If the ethylene vinyl alcohol copolymer is blended with another
carrier polymer, preferred examples are blends of polyethylene with
the ethylene vinyl alcohol copolymer or an ethylene vinyl acetate
copolymer with the ethylene vinyl alcohol co-polymer.
[0028] In embodiments of the present invention, the blend typically
comprises between about 0.1 and 20%, preferably between 0.1% and
15%, more preferably between 0.1 and 10%, most preferably between 1
and 10%, by weight of the antimicrobial agent.

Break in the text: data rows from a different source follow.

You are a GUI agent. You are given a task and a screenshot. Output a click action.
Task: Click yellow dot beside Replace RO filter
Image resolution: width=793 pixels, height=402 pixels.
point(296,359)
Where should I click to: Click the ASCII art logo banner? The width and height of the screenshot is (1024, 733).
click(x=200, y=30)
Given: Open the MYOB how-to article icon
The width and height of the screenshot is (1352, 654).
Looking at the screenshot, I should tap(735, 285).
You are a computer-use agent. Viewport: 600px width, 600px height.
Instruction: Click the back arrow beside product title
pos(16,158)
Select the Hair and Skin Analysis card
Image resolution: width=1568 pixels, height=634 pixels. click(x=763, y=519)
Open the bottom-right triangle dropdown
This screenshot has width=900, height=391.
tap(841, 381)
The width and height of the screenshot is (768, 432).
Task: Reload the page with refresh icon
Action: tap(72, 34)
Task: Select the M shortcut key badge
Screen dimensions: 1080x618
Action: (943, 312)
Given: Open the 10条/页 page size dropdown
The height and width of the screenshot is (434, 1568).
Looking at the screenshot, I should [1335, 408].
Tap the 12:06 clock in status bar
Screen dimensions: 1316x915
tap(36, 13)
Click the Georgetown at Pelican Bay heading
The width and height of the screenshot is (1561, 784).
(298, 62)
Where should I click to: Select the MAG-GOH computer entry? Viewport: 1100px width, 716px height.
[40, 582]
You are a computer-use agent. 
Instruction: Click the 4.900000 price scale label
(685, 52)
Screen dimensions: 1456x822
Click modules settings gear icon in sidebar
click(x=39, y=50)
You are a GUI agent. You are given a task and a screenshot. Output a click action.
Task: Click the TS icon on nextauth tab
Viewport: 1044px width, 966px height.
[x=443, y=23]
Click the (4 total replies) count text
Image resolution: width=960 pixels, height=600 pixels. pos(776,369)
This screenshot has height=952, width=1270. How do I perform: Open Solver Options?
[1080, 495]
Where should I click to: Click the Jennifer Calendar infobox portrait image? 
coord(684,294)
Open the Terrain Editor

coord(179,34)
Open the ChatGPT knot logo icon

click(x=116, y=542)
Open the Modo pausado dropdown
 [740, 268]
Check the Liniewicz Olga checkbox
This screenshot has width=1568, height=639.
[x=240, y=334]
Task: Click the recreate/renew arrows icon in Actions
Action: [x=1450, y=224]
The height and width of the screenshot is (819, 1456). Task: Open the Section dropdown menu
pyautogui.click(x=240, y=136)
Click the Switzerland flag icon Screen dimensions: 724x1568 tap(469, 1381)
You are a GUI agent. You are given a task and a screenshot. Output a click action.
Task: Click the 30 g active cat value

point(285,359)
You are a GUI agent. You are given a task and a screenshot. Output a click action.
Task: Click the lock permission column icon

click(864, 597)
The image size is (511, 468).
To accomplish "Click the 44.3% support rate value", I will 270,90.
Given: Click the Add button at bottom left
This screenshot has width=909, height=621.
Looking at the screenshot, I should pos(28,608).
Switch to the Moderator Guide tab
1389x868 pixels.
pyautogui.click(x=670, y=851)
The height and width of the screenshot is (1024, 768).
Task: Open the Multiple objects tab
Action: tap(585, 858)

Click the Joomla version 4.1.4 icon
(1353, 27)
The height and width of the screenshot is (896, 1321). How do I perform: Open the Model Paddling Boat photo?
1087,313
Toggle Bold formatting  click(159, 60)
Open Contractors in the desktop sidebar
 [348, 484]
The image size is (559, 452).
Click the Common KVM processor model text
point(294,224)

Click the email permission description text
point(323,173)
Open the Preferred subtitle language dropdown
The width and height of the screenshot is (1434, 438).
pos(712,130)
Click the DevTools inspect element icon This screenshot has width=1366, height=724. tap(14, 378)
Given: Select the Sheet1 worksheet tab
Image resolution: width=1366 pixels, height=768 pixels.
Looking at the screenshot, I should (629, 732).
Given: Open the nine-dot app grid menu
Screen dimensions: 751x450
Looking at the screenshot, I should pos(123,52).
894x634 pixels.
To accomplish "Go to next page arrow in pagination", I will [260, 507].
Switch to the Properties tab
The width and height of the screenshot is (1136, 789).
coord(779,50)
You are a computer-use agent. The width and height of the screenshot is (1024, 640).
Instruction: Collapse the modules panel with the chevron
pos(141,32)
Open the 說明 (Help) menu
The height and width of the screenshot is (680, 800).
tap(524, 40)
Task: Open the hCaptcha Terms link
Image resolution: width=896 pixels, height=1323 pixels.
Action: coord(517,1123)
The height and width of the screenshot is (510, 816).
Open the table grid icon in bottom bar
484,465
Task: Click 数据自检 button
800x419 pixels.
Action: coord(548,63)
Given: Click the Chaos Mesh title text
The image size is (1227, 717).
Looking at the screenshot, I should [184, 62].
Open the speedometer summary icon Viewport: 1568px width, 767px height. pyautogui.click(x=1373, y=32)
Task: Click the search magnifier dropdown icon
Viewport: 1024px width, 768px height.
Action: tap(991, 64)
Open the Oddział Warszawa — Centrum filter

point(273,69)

[0029] The antimicrobial agent is optionally present on or in a
carrier material in order to facilitate processing. Preferably, the
carrier material is a silica or a clay, such as a bentonite. The
antimicrobial agent may be adsorbed onto the carrier material or
pre-mixed with the carrier material.
[0030] The water sensitive polymer is generally hydrophilic. The
antimicrobial agent may be contained within the water sensitive
release polymeric matrix, and may be released when the water
sensitive release polymer hydrates, for example by contact with
urine. The water sensitive polymer may be a water soluble polymer,
in which instance the antimicrobial agent is released when the
water soluble polymer contacts an aqueous solution (such as urine),
and is dissolved thereby. Suitable water sensitive polymers include
polyethylene oxide (PEO), for example of molecular weight in the
range 500,000 to 1,000,000 or, preferably, polyvinyl alcohol. An
example of a suitable polyvinyl alcohol has a degree of hydrolysis
of 87% to 89% and a weight average molecular weight of 85,000 to
124,000. Polyvinyl alcohol may be blended with polyethylene or an
ethylene vinyl acetate copolymer as the carrier polymer. Hydrogel
polymers might be employed as an alternative, in which instance the
antimicrobial agent is released when the hydrogel contacts an
aqueous solution, absorbs water and swells. Examples of hydrogels
can be found in Dimitrov et al, Acta Pharm, 53 (2003) 25 and
references therein.
[0031] The pH sensitive polymer enables pH sensitive release of the
antimicrobial agent to be achieved. By varying the nature of the pH
sensitive polymer, it is possible to control the release profile of
the antimicrobial agent as a function of pH. Polymers which become
hydrophilic at pHs above 7, and thereby swell, causing release of
the antimicrobial agent, are very useful. This is because the onset
of infection in urine generally causes the pH of the urine to rise.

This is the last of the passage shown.